## Task description
Look for the word "size" in the entries and copy each line where it appears.

(Beginning of Data shown)

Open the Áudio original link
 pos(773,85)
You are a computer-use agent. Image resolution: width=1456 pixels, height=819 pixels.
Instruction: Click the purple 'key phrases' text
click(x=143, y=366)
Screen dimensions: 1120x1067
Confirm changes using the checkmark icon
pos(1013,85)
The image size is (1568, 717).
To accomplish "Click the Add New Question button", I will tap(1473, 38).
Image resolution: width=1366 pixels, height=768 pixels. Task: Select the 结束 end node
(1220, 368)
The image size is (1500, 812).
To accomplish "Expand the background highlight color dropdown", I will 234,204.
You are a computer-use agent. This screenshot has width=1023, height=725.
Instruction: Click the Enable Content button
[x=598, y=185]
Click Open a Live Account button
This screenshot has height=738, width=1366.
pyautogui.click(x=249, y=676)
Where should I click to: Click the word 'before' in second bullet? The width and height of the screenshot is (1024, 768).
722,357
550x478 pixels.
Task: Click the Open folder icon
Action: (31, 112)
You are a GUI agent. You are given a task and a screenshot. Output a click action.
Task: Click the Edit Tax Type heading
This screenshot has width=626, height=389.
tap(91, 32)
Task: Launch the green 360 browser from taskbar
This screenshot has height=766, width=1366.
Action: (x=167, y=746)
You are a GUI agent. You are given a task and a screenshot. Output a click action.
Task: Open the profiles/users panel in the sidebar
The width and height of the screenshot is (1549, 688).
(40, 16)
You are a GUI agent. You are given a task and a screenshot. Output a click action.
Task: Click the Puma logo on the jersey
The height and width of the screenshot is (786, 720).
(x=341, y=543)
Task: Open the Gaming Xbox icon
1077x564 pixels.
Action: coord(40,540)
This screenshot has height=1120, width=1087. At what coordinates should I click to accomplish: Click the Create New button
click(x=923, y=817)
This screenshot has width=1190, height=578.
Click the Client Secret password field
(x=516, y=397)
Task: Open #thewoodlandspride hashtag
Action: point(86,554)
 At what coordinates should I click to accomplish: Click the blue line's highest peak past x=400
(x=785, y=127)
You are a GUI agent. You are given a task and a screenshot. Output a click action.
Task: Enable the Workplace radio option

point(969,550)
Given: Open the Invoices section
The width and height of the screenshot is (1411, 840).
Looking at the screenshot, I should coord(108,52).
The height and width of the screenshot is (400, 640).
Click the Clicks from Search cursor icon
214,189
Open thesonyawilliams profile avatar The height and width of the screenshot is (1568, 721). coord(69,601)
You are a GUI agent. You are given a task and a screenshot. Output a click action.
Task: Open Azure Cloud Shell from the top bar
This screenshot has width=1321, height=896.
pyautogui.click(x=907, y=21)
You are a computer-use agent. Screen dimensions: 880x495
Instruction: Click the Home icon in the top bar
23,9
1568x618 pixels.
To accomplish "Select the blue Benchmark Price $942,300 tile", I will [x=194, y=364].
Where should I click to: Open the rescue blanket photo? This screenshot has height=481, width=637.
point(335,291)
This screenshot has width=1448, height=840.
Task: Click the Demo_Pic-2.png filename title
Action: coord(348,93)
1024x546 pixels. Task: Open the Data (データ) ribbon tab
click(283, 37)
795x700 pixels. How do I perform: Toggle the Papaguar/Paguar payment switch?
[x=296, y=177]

(End of Data shown)

## Response area
The image size is (1568, 717).
The image size is (1500, 812).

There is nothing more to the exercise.